A ação foi protocolada pela ONG em 2021. No processo, a DUH reivindicava que as duas empresas assumissem um compromisso legal de encerrar totalmente a produção de automóveis movidos a gasolina ou a diesel até o fim da década. Além disso, requisitava que as fábricas limitassem suas emissões de dióxido de carbono a uma “fatia justa”, calculada pela própria entidade com base em projeções científicas sobre o aquecimento global.
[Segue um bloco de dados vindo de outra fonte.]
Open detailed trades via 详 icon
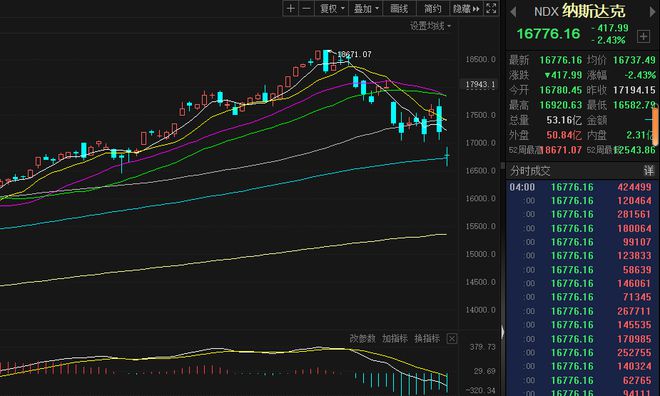This screenshot has height=396, width=660. click(x=648, y=170)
Segundo a DUH, existiria um “orçamento de carbono” específico para cada companhia, que estaria sendo ultrapassado por BMW e Mercedes. A organização utilizou dados do Painel Intergovernamental sobre Mudanças Climáticas (IPCC) para estimar quanto CO₂ ainda poderia ser lançado na atmosfera sem que a temperatura média do planeta supere 1,7 °C. De acordo com seus cálculos, as metas ambientais assumidas pelas montadoras não seriam suficientes para cumprir esse limite.
Os juízes alemães, porém, reiteraram a falta de base legal para um teto individual de emissões. O tribunal destacou que não existe, na legislação nacional ou europeia, uma cota específica de carbono atribuída a cada fabricante de automóveis. Dessa forma, entendeu que não caberia impor restrições adicionais além das normas já vigentes para toda a indústria.
Em nota enviada à agência Reuters, um porta-voz da BMW avaliou que a sentença garante segurança jurídica às empresas que operam no país. Já a Daimler, controladora da marca Mercedes-Benz, havia afirmado durante a tramitação do processo que não via fundamento técnico ou jurídico nos argumentos apresentados pelos ambientalistas.
Com a decisão desta segunda-feira, os planos atuais das duas montadoras permanecem inalterados. Ambas continuam livres para definir seus cronogramas de transição para veículos elétricos, sem a obrigação de descontinuar totalmente os motores a combustão em 2030. A DUH ainda pode recorrer a organismos internacionais, mas, no âmbito da justiça alemã, o caso foi encerrado.